Monday, August 14, 2006

PUPILLAGE

It's that time of the year when the firm is deluged with applications from prospective pupils. I think there are about 300 hundred pupils applicants a year from the public, private and international universities competing for a place in a good law firm. As the years go by and as the number of law graduates increases, the competition becomes more intense. No one is assured of a pupillage place as we once were.

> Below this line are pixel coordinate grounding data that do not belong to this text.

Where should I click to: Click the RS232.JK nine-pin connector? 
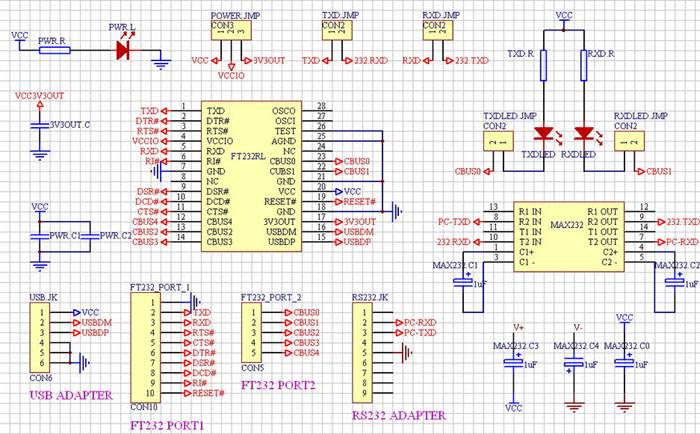coord(362,353)
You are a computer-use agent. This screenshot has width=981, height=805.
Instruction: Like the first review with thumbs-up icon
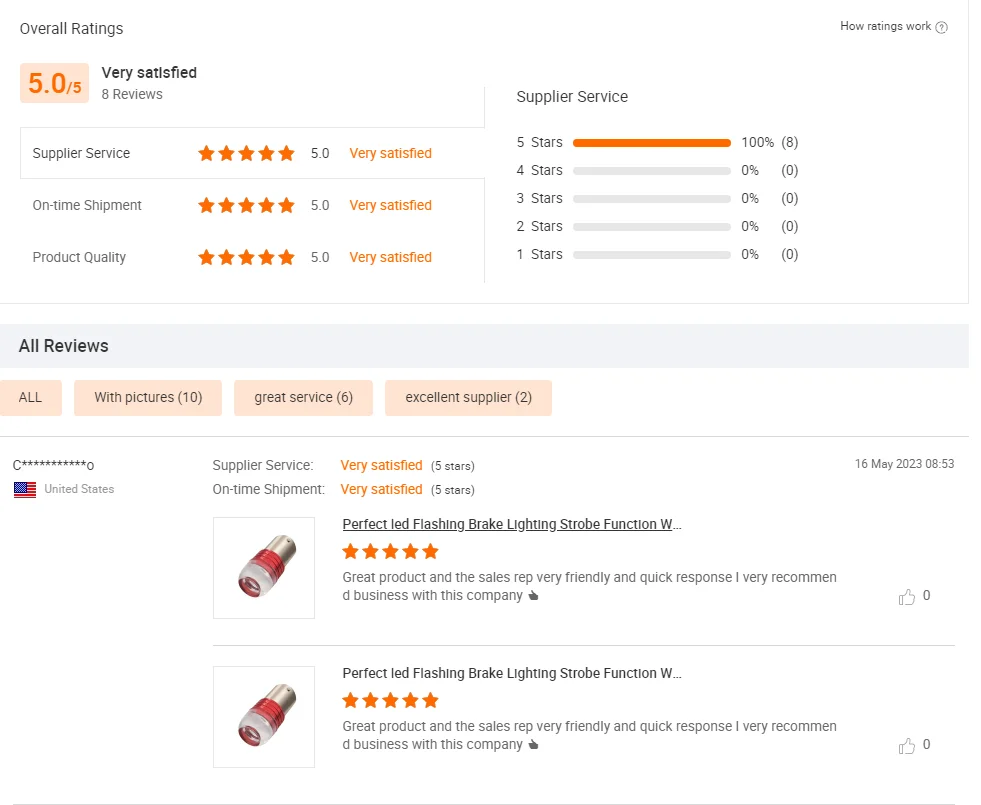(x=907, y=597)
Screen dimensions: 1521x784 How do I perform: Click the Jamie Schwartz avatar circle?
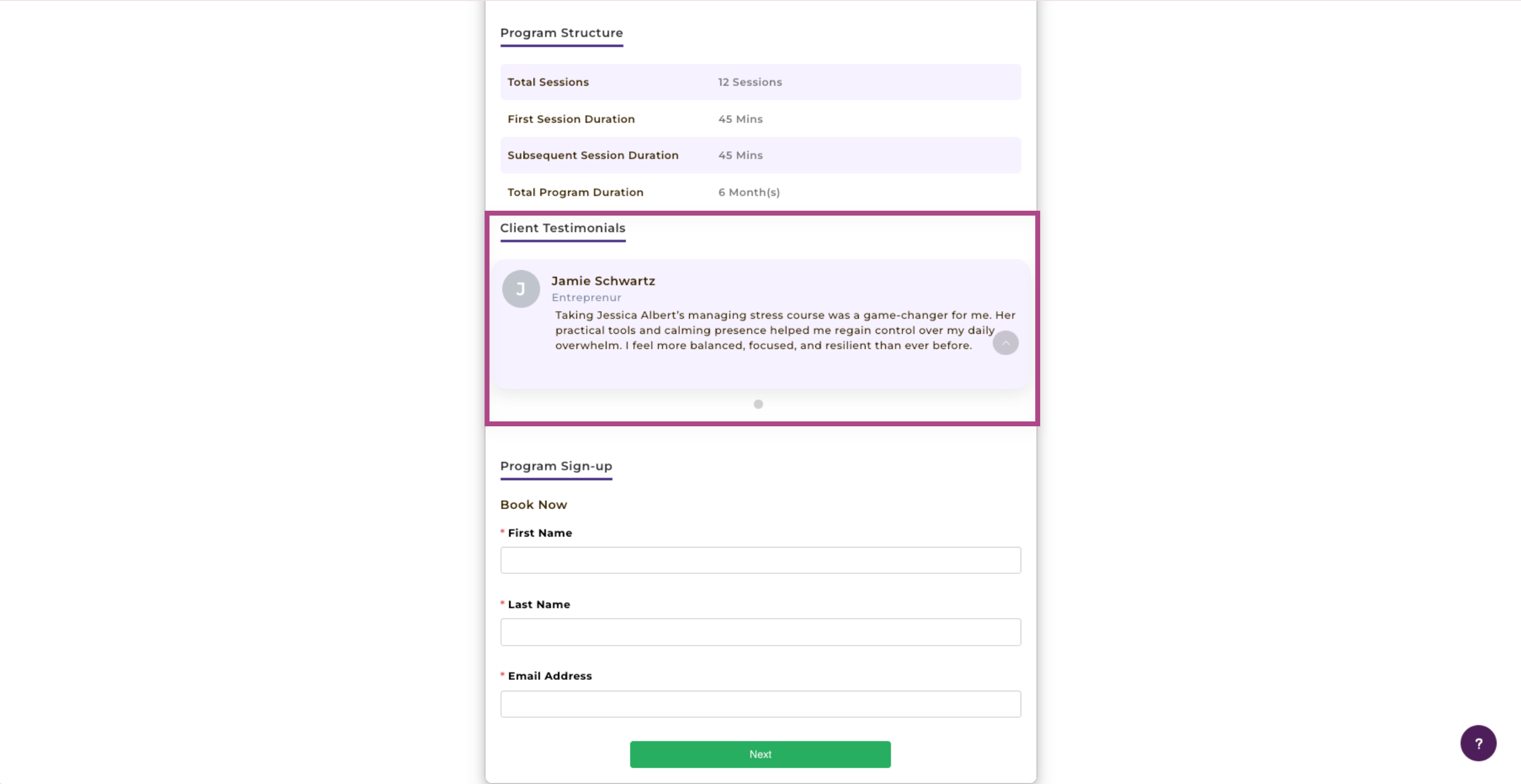521,288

On average we receive 80 applications a year yet we can only accomodate 4 pupils a year. The "political" pressure on advocates to take on pupils is considerable. You have clients, politicians and friends calling you to request you to take the son or daughter of so and so ......... It is sometimes difficult to withstand the pressure so my partners and I play the merry-go-round. When say, my Honourable MP calls and requests me to take his daughter for pupillage, I tell him, "Am so sorry, I have filled my quota ... if only you had notified me earlier." When my other partners are called, they state the same thing.

Selecting which applicants merit an interview is the most difficult part because all the students who apply to our firm seem qualified. We prefer to look at the applicants entire academic history, extra curricular activities and computer skills. I tend to prefer an all round student. This year we have interviewed 40 applicants. We have a final interview next week.

More on this subject ....


Thursday, August 10, 2006

JUSTICE DELAYED

Am sure most you are familiar with this case of R v. Stajanovic Milan and Others . The accused were charged with the murder of Kamaldin Akasha of the notorios Akasha family in Mombasa on 28th March 2002. The trial commenced on April 2005 and the prosecution closed on 10th August 2006. During the course of the proceedings the judge hearing the case was transferred to Bungoma from Nairobi.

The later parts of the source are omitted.